▶ EXTRACTED RECORDS
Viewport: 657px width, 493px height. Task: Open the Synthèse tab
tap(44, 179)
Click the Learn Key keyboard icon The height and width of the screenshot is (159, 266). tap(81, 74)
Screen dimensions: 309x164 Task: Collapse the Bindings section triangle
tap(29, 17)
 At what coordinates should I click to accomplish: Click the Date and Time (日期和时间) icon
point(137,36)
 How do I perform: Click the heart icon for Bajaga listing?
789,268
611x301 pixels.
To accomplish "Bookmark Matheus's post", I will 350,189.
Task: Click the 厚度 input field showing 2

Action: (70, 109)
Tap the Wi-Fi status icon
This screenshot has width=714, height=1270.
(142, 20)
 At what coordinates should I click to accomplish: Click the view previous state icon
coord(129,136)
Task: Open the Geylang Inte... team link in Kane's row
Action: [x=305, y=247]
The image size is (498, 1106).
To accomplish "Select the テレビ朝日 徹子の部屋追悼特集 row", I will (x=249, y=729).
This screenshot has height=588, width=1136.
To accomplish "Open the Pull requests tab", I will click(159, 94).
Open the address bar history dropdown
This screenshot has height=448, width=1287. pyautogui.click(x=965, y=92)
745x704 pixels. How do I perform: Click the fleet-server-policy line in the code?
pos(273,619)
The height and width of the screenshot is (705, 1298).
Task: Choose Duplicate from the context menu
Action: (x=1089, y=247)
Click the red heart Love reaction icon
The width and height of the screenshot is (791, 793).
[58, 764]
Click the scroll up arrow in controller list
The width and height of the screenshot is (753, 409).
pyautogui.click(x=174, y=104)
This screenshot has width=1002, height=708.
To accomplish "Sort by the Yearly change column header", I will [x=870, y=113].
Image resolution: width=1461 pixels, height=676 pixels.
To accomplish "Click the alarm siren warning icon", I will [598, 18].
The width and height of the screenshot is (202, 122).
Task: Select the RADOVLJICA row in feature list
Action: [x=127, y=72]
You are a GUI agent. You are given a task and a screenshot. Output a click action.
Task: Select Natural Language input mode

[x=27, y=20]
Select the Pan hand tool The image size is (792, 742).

▶ TASK STATEMENT
In full and word for word, output the entries.

▶ EXERCISE SOLUTION
Viewport: 657px width, 493px height. Task: Open the Synthèse tab
tap(44, 179)
Click the Learn Key keyboard icon The height and width of the screenshot is (159, 266). tap(81, 74)
Screen dimensions: 309x164 Task: Collapse the Bindings section triangle
tap(29, 17)
 At what coordinates should I click to accomplish: Click the Date and Time (日期和时间) icon
point(137,36)
 How do I perform: Click the heart icon for Bajaga listing?
789,268
611x301 pixels.
To accomplish "Bookmark Matheus's post", I will 350,189.
Task: Click the 厚度 input field showing 2

Action: (70, 109)
Tap the Wi-Fi status icon
This screenshot has width=714, height=1270.
(142, 20)
 At what coordinates should I click to accomplish: Click the view previous state icon
coord(129,136)
Task: Open the Geylang Inte... team link in Kane's row
Action: [x=305, y=247]
The image size is (498, 1106).
To accomplish "Select the テレビ朝日 徹子の部屋追悼特集 row", I will (x=249, y=729).
This screenshot has height=588, width=1136.
To accomplish "Open the Pull requests tab", I will click(159, 94).
Open the address bar history dropdown
This screenshot has height=448, width=1287. pyautogui.click(x=965, y=92)
745x704 pixels. How do I perform: Click the fleet-server-policy line in the code?
pos(273,619)
The height and width of the screenshot is (705, 1298).
Task: Choose Duplicate from the context menu
Action: (x=1089, y=247)
Click the red heart Love reaction icon
The width and height of the screenshot is (791, 793).
[58, 764]
Click the scroll up arrow in controller list
The width and height of the screenshot is (753, 409).
pyautogui.click(x=174, y=104)
This screenshot has width=1002, height=708.
To accomplish "Sort by the Yearly change column header", I will [x=870, y=113].
Image resolution: width=1461 pixels, height=676 pixels.
To accomplish "Click the alarm siren warning icon", I will [598, 18].
The width and height of the screenshot is (202, 122).
Task: Select the RADOVLJICA row in feature list
Action: [x=127, y=72]
You are a GUI agent. You are given a task and a screenshot. Output a click action.
Task: Select Natural Language input mode

[x=27, y=20]
Select the Pan hand tool The image size is (792, 742).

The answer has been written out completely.